### WORK REQUEST
The answer is the set of lines that include "query", copied from the data below.

### INPUT MATERIAL
↓↓↓

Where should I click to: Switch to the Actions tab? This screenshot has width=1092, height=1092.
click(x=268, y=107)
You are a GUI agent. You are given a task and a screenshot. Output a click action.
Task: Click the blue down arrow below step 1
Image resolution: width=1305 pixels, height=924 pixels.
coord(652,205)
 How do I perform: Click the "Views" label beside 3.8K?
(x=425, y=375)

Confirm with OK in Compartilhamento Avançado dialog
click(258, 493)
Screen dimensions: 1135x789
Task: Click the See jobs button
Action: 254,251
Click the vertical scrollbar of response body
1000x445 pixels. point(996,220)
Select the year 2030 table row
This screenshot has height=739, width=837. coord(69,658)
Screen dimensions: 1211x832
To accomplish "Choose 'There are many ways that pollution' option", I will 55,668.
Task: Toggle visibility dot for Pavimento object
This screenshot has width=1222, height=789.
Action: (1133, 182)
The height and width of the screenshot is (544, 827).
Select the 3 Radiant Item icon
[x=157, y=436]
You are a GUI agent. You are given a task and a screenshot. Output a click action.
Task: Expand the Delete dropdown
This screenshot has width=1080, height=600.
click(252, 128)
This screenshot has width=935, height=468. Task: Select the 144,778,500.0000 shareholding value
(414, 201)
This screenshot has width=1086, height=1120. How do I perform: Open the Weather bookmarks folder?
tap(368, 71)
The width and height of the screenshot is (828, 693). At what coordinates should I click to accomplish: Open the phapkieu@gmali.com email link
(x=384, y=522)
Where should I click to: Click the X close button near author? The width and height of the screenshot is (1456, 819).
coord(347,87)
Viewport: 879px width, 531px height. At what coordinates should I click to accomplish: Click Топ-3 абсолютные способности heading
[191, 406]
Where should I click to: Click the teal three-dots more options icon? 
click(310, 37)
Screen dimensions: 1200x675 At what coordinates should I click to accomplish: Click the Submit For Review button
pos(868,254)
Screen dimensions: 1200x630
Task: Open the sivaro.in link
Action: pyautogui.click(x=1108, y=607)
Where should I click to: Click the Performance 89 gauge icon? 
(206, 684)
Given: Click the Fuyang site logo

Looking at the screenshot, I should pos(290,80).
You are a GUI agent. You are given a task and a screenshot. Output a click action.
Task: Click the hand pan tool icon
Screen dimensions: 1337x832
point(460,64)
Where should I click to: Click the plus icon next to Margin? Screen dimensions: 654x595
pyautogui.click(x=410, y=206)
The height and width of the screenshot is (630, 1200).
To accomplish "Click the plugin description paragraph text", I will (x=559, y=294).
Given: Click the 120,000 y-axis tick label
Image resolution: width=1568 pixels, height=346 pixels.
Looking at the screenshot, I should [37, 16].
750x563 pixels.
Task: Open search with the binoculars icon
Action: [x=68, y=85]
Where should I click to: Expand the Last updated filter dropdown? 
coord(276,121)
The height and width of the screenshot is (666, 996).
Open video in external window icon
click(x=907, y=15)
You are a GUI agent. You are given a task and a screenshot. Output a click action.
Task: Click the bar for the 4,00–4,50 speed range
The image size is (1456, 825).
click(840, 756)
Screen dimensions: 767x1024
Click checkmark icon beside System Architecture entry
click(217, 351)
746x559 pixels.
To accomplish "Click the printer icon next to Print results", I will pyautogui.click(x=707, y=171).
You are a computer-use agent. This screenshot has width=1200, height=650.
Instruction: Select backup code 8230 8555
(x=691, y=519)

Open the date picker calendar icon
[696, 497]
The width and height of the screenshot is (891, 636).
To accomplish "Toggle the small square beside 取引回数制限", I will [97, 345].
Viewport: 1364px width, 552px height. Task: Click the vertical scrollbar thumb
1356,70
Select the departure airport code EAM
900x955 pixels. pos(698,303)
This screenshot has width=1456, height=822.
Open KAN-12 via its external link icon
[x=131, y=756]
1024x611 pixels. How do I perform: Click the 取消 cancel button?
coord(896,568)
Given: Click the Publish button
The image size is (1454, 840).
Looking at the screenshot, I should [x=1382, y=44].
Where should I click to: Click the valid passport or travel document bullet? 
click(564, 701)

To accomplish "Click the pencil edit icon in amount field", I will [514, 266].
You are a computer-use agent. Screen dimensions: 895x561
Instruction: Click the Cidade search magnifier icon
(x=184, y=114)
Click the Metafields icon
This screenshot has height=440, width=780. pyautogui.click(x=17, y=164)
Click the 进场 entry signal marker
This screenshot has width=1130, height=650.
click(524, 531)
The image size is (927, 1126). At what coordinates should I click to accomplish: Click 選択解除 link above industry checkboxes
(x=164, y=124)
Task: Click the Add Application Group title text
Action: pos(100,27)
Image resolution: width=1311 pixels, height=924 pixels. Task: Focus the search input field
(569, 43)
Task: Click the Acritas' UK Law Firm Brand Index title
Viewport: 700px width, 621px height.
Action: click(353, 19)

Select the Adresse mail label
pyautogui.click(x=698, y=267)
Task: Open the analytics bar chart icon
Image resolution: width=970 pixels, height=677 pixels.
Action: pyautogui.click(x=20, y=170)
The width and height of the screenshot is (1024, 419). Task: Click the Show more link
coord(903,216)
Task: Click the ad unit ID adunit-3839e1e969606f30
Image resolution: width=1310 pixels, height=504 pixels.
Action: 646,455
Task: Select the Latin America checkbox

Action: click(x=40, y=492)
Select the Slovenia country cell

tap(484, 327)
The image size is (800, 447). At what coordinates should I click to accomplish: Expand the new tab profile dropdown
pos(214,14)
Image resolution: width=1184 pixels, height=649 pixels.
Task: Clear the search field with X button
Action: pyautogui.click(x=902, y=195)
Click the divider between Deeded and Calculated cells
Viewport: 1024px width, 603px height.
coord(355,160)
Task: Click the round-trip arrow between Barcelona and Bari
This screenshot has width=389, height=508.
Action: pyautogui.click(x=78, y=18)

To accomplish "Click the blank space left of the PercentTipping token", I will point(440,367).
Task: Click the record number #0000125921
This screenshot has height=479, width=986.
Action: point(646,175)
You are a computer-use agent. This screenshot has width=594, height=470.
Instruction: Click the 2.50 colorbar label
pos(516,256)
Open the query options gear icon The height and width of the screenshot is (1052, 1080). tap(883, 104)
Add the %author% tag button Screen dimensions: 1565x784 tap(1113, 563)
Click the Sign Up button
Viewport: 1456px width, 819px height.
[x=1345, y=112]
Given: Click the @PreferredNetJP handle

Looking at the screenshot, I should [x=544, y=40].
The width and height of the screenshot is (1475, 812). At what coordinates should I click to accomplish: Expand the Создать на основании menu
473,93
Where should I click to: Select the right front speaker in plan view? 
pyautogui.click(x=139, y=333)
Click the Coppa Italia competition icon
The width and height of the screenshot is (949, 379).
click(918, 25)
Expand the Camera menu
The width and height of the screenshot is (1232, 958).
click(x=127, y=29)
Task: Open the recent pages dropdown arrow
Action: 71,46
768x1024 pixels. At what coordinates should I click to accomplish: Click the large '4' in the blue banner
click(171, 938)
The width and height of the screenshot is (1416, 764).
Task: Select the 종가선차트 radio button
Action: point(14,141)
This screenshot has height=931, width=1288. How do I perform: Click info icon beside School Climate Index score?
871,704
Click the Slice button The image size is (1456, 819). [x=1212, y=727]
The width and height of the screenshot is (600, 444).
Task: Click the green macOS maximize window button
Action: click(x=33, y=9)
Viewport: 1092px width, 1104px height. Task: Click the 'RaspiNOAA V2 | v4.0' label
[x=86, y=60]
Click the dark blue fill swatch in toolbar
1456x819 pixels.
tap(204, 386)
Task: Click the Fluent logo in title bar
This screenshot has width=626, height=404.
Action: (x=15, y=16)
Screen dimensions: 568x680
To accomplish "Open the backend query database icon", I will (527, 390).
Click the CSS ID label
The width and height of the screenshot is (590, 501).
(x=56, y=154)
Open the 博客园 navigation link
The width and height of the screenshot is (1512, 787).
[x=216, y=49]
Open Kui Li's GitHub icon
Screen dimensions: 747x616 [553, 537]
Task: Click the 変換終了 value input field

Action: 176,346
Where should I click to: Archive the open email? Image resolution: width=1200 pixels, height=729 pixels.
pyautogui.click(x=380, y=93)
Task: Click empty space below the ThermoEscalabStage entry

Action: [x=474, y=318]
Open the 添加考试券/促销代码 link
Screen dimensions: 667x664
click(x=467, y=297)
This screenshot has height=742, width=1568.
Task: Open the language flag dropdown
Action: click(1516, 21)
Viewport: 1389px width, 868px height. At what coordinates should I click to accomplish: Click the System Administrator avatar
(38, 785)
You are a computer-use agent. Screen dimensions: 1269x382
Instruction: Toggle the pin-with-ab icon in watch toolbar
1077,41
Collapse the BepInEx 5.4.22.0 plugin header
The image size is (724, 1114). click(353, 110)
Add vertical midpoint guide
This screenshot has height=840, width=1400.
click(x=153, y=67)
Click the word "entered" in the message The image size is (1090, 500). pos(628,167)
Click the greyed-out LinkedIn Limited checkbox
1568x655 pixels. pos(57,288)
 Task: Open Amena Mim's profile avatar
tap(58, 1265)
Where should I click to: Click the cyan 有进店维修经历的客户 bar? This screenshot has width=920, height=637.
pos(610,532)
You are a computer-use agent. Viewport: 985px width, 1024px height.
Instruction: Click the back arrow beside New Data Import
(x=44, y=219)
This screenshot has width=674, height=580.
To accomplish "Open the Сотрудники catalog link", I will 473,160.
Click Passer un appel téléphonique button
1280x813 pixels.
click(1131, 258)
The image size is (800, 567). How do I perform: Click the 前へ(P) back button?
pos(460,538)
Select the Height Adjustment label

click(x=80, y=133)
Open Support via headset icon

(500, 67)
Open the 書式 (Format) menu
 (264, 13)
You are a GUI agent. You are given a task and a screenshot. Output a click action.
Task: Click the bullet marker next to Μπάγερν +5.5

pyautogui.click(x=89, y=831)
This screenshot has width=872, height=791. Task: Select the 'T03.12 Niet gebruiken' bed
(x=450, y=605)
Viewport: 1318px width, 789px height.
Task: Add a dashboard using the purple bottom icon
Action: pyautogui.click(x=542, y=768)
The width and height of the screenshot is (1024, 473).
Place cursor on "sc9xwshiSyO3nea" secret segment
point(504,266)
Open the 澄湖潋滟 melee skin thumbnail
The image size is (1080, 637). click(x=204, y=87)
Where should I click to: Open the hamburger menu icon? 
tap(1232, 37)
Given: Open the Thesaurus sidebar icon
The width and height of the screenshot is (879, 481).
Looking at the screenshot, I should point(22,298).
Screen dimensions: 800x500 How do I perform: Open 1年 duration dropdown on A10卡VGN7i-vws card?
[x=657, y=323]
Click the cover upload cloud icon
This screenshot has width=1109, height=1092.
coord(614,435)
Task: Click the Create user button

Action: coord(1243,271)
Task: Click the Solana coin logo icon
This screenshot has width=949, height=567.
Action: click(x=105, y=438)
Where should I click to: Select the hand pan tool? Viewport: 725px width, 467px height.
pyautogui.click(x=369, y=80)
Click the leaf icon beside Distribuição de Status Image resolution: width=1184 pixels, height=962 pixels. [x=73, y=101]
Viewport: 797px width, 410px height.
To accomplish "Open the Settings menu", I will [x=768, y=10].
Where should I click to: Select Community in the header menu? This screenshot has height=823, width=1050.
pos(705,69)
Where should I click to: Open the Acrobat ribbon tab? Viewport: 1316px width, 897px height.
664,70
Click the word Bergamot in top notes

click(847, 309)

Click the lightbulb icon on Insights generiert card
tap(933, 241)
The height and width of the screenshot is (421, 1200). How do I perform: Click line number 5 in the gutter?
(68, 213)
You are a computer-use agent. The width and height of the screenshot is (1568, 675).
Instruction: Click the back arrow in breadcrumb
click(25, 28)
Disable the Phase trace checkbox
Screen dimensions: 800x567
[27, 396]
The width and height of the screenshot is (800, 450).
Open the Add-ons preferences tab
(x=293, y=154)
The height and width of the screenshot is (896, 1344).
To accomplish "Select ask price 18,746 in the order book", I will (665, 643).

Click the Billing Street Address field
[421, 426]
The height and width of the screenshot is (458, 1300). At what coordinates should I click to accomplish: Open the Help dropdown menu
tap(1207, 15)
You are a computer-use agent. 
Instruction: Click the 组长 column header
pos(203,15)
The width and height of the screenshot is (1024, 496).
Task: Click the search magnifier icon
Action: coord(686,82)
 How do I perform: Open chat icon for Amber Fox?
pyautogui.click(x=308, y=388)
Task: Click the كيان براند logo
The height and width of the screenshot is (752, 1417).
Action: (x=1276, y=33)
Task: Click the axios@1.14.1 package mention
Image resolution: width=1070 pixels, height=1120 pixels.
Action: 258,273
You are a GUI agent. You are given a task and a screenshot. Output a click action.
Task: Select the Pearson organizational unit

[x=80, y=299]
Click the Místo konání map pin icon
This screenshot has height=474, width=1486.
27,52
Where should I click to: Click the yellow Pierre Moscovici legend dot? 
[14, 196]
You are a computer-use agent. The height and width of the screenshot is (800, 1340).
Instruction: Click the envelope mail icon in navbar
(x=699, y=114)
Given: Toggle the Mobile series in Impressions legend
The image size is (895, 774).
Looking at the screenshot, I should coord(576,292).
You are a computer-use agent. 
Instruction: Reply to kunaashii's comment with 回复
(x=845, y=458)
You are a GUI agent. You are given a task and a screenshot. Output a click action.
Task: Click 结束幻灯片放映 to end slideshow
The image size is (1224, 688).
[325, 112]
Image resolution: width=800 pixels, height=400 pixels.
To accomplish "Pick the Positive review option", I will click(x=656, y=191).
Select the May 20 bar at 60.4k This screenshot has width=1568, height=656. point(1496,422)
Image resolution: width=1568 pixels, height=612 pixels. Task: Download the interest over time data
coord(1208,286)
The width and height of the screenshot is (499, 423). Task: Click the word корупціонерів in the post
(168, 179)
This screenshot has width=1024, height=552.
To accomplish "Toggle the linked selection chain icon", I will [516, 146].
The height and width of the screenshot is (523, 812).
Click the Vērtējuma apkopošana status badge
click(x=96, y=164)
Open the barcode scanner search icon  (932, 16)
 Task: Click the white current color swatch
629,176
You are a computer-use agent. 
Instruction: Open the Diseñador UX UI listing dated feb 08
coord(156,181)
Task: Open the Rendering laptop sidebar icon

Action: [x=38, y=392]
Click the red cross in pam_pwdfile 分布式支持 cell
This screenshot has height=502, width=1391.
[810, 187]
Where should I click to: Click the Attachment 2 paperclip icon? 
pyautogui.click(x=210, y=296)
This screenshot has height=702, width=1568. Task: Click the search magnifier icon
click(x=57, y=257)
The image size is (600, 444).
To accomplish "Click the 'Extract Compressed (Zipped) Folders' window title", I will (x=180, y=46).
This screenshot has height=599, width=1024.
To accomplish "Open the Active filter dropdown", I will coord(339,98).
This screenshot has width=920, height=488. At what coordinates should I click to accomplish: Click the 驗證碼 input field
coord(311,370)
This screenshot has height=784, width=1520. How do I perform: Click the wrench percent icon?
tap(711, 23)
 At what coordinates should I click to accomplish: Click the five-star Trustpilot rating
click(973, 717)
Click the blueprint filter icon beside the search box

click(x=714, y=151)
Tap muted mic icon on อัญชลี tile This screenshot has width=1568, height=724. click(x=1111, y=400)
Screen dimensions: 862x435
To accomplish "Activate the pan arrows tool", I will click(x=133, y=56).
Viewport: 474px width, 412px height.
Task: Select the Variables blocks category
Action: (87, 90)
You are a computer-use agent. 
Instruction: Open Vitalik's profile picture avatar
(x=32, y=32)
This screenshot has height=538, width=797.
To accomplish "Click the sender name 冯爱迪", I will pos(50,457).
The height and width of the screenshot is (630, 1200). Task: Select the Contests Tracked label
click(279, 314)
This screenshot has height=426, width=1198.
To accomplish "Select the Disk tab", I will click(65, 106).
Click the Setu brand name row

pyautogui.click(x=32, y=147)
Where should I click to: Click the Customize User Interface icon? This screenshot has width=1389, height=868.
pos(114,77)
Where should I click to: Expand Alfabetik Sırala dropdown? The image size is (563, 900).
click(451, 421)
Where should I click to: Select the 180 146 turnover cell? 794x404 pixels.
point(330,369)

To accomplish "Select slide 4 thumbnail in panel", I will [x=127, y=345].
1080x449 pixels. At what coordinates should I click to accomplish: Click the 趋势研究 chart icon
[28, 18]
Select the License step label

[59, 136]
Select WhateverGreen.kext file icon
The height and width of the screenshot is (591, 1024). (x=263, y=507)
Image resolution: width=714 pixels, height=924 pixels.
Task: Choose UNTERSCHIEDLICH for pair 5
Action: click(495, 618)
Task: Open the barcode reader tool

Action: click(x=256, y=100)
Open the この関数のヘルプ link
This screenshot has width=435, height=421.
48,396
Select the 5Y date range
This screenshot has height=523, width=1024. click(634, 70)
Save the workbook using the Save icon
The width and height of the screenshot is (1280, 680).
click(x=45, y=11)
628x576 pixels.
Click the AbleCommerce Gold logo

↑↑↑

### OUTPUT
Open the query options gear icon The height and width of the screenshot is (1052, 1080). tap(883, 104)
To accomplish "Open the backend query database icon", I will (527, 390).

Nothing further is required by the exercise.